There aren't many businesses where manufacturing technology exceeds design technology. Throughout human history we've been able to dream up things we can't yet build, like spaceships, skyscrapers, jet packs, underwater breathing apparatus, or portable computers. But in the semiconductor business the situation is reversed: chip makers can build bigger and more complicated chips than they can design. Manufacturing prowess exceeds design capability. We can fabricate more transistors than we know what to do with.

Cell goes a long way toward ending that pattern. It's an insanely complex chip with about 250 million transistors (compared with 125 million for Pentium 4) that runs at more than 4GHz. With just the right conditions Cell can crank through 256 billion floating-point operations every second, according to IBM.

What's remarkable is that Cell wasn't developed for scientific applications, military computers, or code breaking. Instead, Cell is primarily intended for entertainment. It says a lot about embedded systems when three of the world's top multinational corporations devote millions of dollars in R&D and thousands of personnel into developing one of the world's most complex processors--for toys.

That's not to say that Cell can't also be used for more "serious" applications. As we'll see, Cell lends itself to parallel processing, which can be useful for scientific simulations and medical imaging. The fact that it also plays Gran Turismo is just a bonus.

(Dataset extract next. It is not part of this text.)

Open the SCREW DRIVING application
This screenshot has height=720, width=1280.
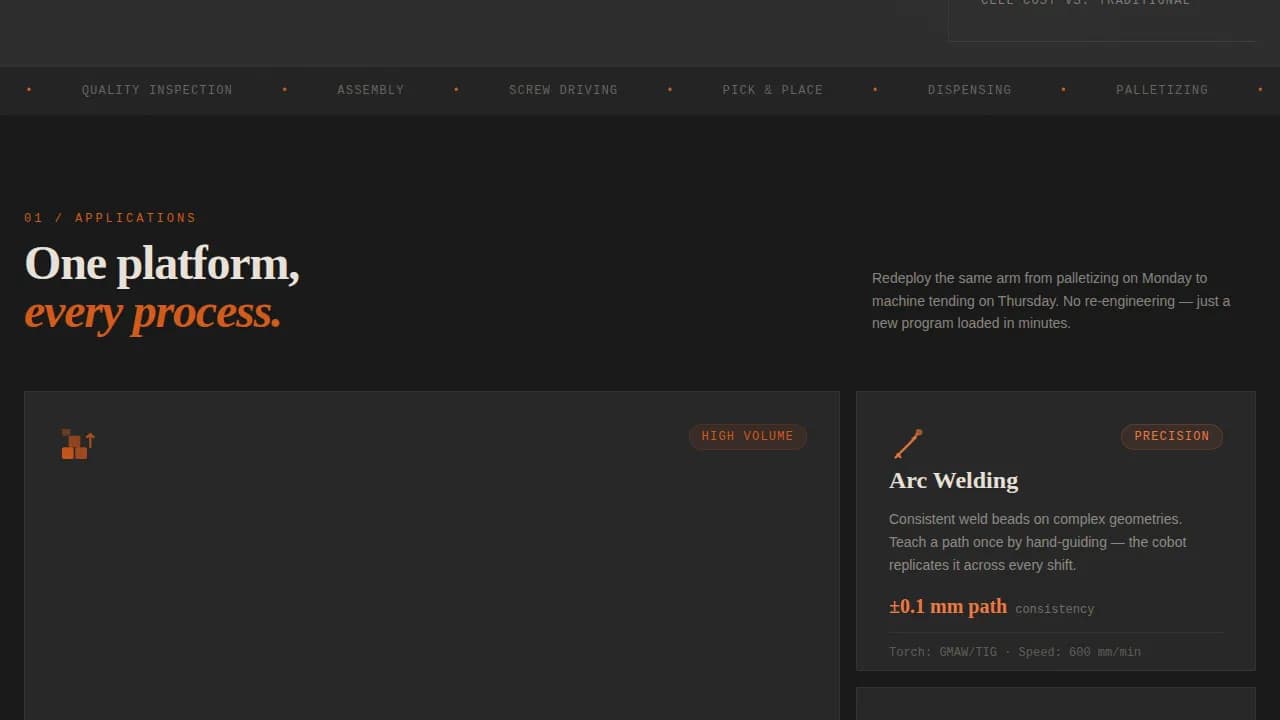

Figure 1 shows a top-level block diagram of the first processor in the Cell family, more formally known as the Cell Broadband Engine, or CBE. Cell is based around a single 64-bit PowerPC processor surrounded by eight identical coprocessors. The central PowerPC processor can execute two instructions at a time. That's nice, but not unusual. Intel, AMD, and others also produce dual-issue processors, even 64-bit dual-issue processors. So the heart of Cell is actually--dare we say it--fairly pedestrian.

Note that although the central processor is based on IBM's PowerPC architecture, it's a new design, not an existing PowerPC core. Cell's central processor is similar to the current PowerPC 970 chip, although it's not an exact match. The central processor includes the VMX (visual media extensions, similar to AltiVec) instruction-set extensions to the base PowerPC instruction set. The central processor has a pair of 32K first-level (L1) caches and a unified 512K second-level (L2) cache. This should keep the processor humming along at 4GHz.